Sure, it’s a corny old bit of business. But the timing is perfect. Exactly two frames elapse from the time Quick Draw finishes ordering to when he’s bashed. Add catchphrase. Scene done. It all takes less than nine seconds. You’re not left time to analyse it. The ridiculousness sets in and then it’s back to the chase. “Rowan and Martin’s Laugh In” used to do the same kind of thing with quick, unrelated, blackout gags inserted between routines. And it was always funny if the gag wasn’t allowed to linger.

This cartoon uses the basic idea of a western courtroom drama without really parodying it. Instead, it’s a hook to hang the usual things you find in a Quick Draw cartoon. In fact, the courtroom aspect turns out to be completely irrelevant; Baba Looey quells the bad guys at the end of the cartoon by improbably launching a cast-iron stove at them.

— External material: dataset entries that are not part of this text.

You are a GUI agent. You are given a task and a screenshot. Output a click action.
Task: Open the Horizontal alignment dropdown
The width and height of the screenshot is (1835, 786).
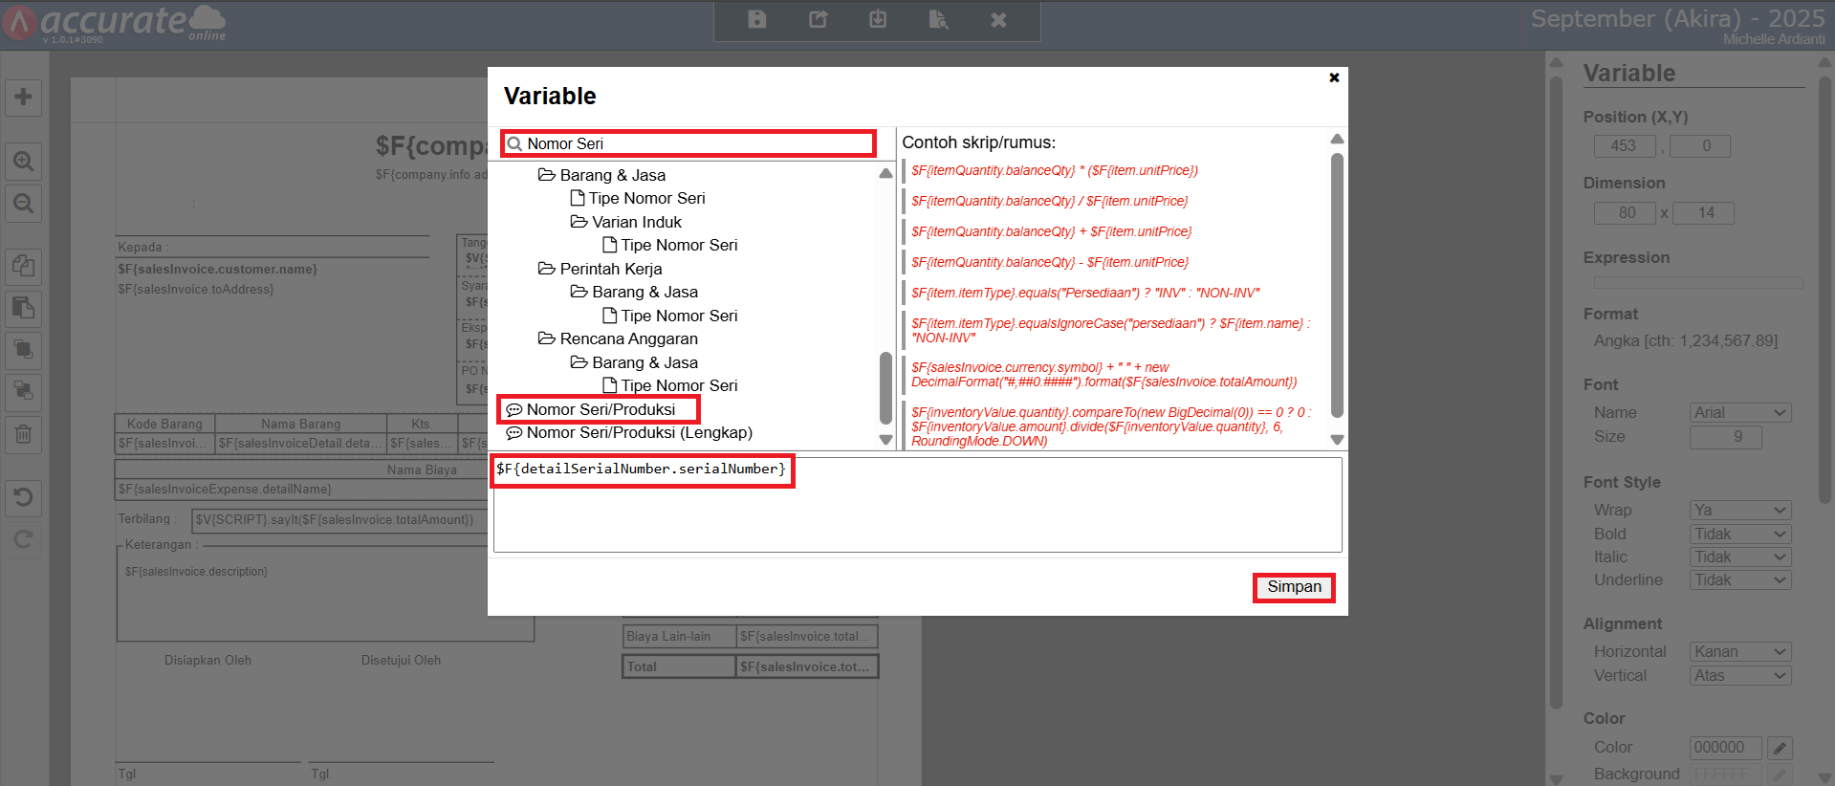click(x=1739, y=652)
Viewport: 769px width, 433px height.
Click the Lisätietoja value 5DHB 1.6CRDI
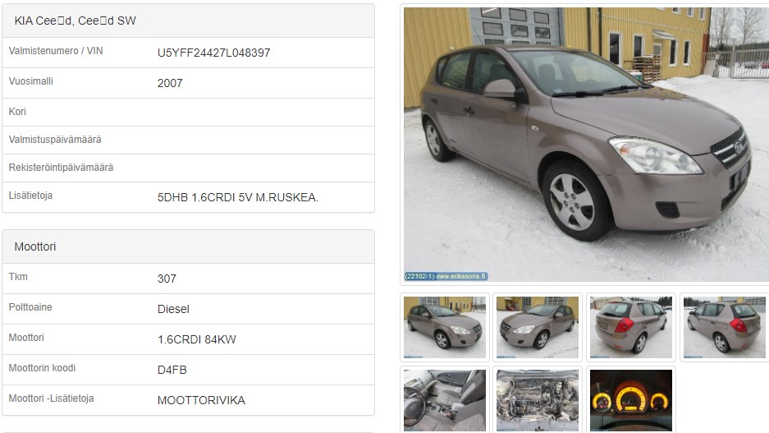[238, 197]
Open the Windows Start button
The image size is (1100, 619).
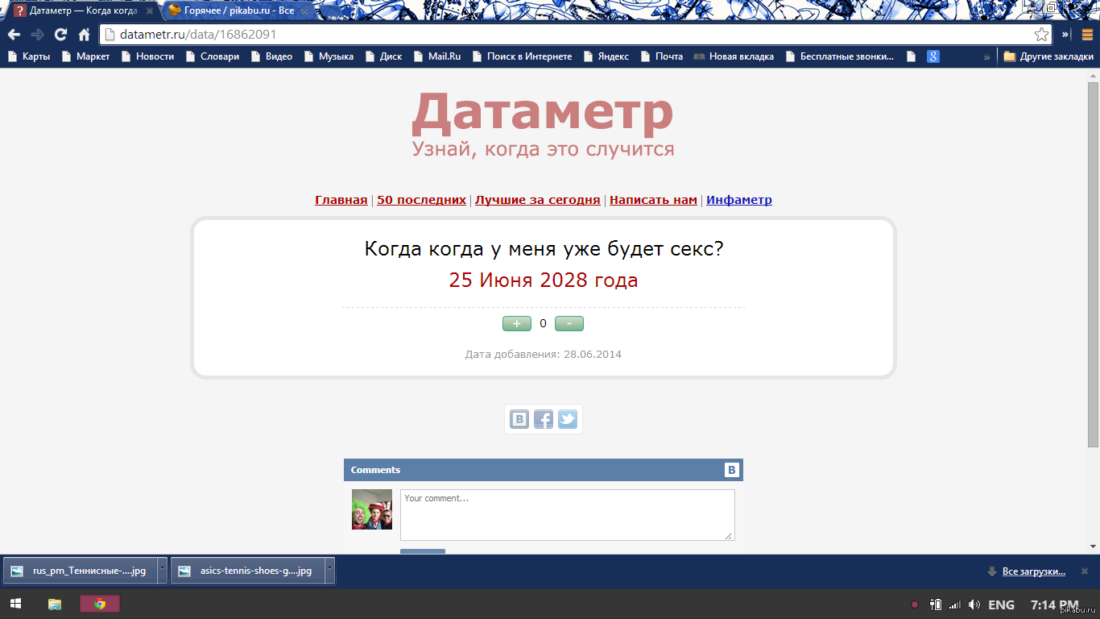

The original premise of the cartoon is Quick Draw has ten minutes to produce his star witness (Baba) in court, or Good N. Meany gets off on a bank robbery charge. Meany’s brother Durn is holding off Quick Draw in a gun battle. But the promise of a cartoon with “High Noon”-style deadline suspense is cut off pretty quickly. Quick Draw uses a rubber tire tube attached to the window to shoot him and Baba over the bad guy and through the wall of the courthouse “in the St. Nicholas of time.” So now there’s four more minutes of cartoon to fill. All the catchphrases get a workout during the first part of the cartoon—“Hold on, thar!” “I’ll do the thinnin’ around here, Baba-boy. And dooon’t you forget it.” And the Baba dialogue switch routine: “You’re a bully, Quickstraw.” “What’s that?” “I said ‘Bully for you, Quickstraw’.”

There’s a camera error, too. Durn Meany’s mouth animation is, as normal in an H-B cartoon, on separate cels than the rest of the drawing. Durn’s mouth slides off part of his face for a couple of seconds.

Now that the cartoon’s in the courthouse, Maltese tosses in some puns. “Good N. Meany, take the stand, please,” says the bailiff. So he walks away with the stand. The best one is helped by Daws Butler’s goofy voice he gives Quick Draw. “I object!” shouts the oily defence lawyer. “The question is entirely irrelevant, immaterial and, furthermore, calls for a conclusion on the part of this witness.” But when the Meanys pull guns on star witness Baba, prosecutor Quick Draw shouts: “I object! The question is an elephant, a cereal and calls for a concussion on the part of the witness.” And then Quick Draw’s completely taken in by Durn Meany in disguise as the old Meany mother, who socks, kicks and jumps on Quick Draw as she outlines what the sheriff did to her “golden-haired boy” (who is bald). Judge: “Any more questions, Quick Draw?” Quick Draw (looking woozy): “No, your highness. She’s suffered enough.”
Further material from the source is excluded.